[TRTLLM-7731][feat] Avoid over-allocation of KV cache for transmission in disagg with CP (#8145)

brb-nv · web-flow · commit d798d6697616 · 2025-10-31T17:32:39.000-07:00
Signed-off-by: Balaram Buddharaju &lt;169953907+brb-nv@users.noreply.github.com&gt;
diff --git a/cpp/tensorrt_llm/batch_manager/cacheFormatter.cpp b/cpp/tensorrt_llm/batch_manager/cacheFormatter.cpp
@@ -42,21 +42,22 @@
 namespace tensorrt_llm::batch_manager::kv_cache_manager
 {
 
-BlockRange getBlockRangeForSending(
-    BaseKVCacheManager* cacheManager, LlmRequest const& llmRequest, BlockKey const& lastBlockKey, int32_t indexFromEnd)
+BlockRange getBlockRangeForSending(BaseKVCacheManager* cacheManager, LlmRequest const& llmRequest,
+    BlockKey const& lastBlockKey, int32_t indexFromEnd, bool recvSideHasCP)
 {
     auto poolNum = cacheManager->getBlockManager().getNumPools();
-    if (poolNum > 1 || !cacheManager->isEnableBlockReuse() || lastBlockKey.uniqueTokens.size() == 0)
+    // Note: When recv side has CP, the requested seqLen is lesser than seqLen on the sender side as seqLen is
+    // distributed among CP ranks. So, we transfer all blocks from send side.
+    if (poolNum > 1 || !cacheManager->isEnableBlockReuse() || lastBlockKey.uniqueTokens.size() == 0 || recvSideHasCP)
     {
         // disable reuse path, and vwsa don't support reuse.

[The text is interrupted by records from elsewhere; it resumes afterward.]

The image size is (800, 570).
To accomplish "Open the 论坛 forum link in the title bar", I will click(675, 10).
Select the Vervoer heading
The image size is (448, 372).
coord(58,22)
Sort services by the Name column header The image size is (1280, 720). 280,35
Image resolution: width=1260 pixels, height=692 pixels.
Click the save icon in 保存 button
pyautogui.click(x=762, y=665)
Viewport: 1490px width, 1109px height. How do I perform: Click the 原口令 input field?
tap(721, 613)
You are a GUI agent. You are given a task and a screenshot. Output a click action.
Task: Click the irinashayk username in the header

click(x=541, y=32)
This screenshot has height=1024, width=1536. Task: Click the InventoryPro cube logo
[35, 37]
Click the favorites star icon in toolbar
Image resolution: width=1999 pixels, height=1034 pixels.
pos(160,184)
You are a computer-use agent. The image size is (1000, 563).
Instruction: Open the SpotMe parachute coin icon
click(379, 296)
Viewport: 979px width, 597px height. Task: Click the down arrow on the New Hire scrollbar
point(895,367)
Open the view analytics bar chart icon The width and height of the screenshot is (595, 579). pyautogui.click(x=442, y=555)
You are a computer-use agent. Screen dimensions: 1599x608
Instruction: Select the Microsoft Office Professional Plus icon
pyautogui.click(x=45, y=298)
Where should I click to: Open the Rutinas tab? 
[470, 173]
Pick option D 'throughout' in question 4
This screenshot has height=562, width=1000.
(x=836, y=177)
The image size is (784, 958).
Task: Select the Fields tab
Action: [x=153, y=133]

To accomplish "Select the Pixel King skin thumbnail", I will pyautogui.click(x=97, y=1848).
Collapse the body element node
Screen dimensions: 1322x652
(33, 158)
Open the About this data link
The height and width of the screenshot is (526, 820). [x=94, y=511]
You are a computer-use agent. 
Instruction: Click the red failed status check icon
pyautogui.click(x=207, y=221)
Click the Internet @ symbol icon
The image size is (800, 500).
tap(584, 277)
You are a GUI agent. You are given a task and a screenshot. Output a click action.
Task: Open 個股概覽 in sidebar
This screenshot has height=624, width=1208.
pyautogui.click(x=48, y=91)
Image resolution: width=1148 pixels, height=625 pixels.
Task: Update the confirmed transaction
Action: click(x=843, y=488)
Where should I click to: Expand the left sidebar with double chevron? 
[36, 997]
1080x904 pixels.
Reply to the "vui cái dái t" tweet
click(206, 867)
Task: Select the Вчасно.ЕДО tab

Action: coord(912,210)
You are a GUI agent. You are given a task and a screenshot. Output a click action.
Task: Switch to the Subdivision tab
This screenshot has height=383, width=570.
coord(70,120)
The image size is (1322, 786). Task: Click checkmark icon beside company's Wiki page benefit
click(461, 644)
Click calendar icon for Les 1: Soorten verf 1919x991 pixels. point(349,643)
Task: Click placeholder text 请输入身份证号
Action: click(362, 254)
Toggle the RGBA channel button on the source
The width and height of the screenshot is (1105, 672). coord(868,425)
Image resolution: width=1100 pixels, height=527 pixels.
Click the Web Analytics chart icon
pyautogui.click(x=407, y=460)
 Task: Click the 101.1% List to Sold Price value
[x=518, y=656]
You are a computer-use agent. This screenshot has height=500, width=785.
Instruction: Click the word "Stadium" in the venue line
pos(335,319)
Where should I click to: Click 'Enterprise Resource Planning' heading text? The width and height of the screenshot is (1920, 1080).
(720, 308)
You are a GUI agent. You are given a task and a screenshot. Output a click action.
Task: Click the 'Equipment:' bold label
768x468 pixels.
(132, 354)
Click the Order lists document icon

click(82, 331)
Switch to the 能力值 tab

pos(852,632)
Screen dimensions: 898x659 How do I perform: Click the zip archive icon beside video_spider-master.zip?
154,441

         bool needSendAllForWindow = common::getEnvKVCacheTransferAllBlocksForWindow();
 
         auto blockRange = BlockRange::fromAllBlockIds(*cacheManager, llmRequest.mRequestId);
-        // auto inputLen = llmRequest.getPromptLen();
 
         auto const& windowsMetadata = cacheManager->getBlockManager().getWindowSizesMetadata();
 
-        if ((windowsMetadata.size() == 1 || needSendAllForWindow))
+        if (windowsMetadata.size() == 1 || needSendAllForWindow || recvSideHasCP)
         {
             return blockRange;
         }
@@ -85,10 +86,11 @@ BlockRange getBlockRangeForSending(
 }
 
 BlockRange getBlockRangeForReceiving(
-    BaseKVCacheManager* cacheManager, LlmRequest const& llmRequest, bool srcEnableBlockReuse)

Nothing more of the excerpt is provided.